■ EXERCISE
Will you reproduce, character for character, the stretch of the listing from the line containing "Click the paintbrush style icon in top bar" through the line containing "click(x=288, y=306)", both included?

■ ■ ■ ■

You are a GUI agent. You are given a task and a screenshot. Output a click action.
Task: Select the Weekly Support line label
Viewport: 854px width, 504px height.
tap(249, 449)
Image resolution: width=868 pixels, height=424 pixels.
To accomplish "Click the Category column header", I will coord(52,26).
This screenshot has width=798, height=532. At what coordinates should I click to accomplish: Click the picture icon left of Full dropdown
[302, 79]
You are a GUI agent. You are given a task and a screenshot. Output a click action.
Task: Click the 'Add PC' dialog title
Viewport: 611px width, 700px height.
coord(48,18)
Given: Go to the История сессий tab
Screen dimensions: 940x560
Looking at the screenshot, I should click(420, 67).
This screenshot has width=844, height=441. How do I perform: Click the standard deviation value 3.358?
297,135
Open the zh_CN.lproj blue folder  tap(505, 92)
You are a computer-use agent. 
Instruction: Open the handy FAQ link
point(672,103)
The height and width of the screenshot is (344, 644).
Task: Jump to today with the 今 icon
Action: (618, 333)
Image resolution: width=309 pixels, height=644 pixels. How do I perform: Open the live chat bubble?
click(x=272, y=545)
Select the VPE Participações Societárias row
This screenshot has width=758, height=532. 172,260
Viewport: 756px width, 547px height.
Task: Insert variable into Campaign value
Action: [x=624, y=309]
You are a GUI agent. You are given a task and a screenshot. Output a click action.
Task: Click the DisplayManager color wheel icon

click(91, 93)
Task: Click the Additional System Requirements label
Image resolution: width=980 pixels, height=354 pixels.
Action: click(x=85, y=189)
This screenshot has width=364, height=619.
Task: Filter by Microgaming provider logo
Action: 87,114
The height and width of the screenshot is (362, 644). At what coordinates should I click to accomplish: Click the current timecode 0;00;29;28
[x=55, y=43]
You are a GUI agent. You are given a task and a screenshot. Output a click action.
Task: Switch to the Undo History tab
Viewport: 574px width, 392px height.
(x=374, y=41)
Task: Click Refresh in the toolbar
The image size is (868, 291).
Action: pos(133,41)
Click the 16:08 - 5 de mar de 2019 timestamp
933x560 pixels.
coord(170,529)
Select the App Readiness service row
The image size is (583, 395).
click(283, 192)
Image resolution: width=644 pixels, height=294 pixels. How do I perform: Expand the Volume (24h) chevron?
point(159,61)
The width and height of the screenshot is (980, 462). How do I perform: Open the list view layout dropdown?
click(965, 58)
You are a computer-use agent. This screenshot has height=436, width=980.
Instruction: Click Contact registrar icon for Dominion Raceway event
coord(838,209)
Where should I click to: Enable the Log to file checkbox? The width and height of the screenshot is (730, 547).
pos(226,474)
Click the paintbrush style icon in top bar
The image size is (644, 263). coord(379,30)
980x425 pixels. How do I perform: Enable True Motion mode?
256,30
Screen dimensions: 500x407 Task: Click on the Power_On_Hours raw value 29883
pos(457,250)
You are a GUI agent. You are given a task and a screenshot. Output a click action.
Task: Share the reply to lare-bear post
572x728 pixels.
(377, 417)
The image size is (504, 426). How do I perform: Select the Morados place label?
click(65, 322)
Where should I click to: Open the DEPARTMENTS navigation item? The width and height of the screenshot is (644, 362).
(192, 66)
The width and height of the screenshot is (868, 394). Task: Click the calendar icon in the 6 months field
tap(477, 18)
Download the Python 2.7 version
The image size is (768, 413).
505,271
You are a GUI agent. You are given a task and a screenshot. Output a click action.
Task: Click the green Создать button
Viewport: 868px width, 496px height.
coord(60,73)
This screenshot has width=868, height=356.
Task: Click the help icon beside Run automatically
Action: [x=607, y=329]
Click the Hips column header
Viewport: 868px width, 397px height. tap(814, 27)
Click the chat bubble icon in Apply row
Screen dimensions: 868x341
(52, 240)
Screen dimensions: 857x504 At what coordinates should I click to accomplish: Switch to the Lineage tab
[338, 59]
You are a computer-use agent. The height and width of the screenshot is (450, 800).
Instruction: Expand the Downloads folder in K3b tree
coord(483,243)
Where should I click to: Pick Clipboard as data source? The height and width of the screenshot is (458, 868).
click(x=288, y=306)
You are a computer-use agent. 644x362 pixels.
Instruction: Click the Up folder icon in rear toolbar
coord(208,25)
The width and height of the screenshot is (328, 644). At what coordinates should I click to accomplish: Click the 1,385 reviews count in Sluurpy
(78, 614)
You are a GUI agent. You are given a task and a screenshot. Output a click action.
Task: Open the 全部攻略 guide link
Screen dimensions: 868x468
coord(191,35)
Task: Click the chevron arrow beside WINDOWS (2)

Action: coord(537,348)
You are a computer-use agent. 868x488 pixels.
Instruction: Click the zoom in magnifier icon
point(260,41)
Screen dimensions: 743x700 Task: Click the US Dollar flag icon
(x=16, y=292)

■ ■ ■ ■

■ TASK ANSWER
Click the paintbrush style icon in top bar
The image size is (644, 263). coord(379,30)
980x425 pixels. How do I perform: Enable True Motion mode?
256,30
Screen dimensions: 500x407 Task: Click on the Power_On_Hours raw value 29883
pos(457,250)
You are a GUI agent. You are given a task and a screenshot. Output a click action.
Task: Share the reply to lare-bear post
572x728 pixels.
(377, 417)
The image size is (504, 426). How do I perform: Select the Morados place label?
click(65, 322)
Where should I click to: Open the DEPARTMENTS navigation item? The width and height of the screenshot is (644, 362).
(192, 66)
The width and height of the screenshot is (868, 394). Task: Click the calendar icon in the 6 months field
tap(477, 18)
Download the Python 2.7 version
The image size is (768, 413).
505,271
You are a GUI agent. You are given a task and a screenshot. Output a click action.
Task: Click the green Создать button
Viewport: 868px width, 496px height.
coord(60,73)
This screenshot has width=868, height=356.
Task: Click the help icon beside Run automatically
Action: [x=607, y=329]
Click the Hips column header
Viewport: 868px width, 397px height. tap(814, 27)
Click the chat bubble icon in Apply row
Screen dimensions: 868x341
(52, 240)
Screen dimensions: 857x504 At what coordinates should I click to accomplish: Switch to the Lineage tab
[338, 59]
You are a computer-use agent. The height and width of the screenshot is (450, 800).
Instruction: Expand the Downloads folder in K3b tree
coord(483,243)
Where should I click to: Pick Clipboard as data source? The height and width of the screenshot is (458, 868).
click(x=288, y=306)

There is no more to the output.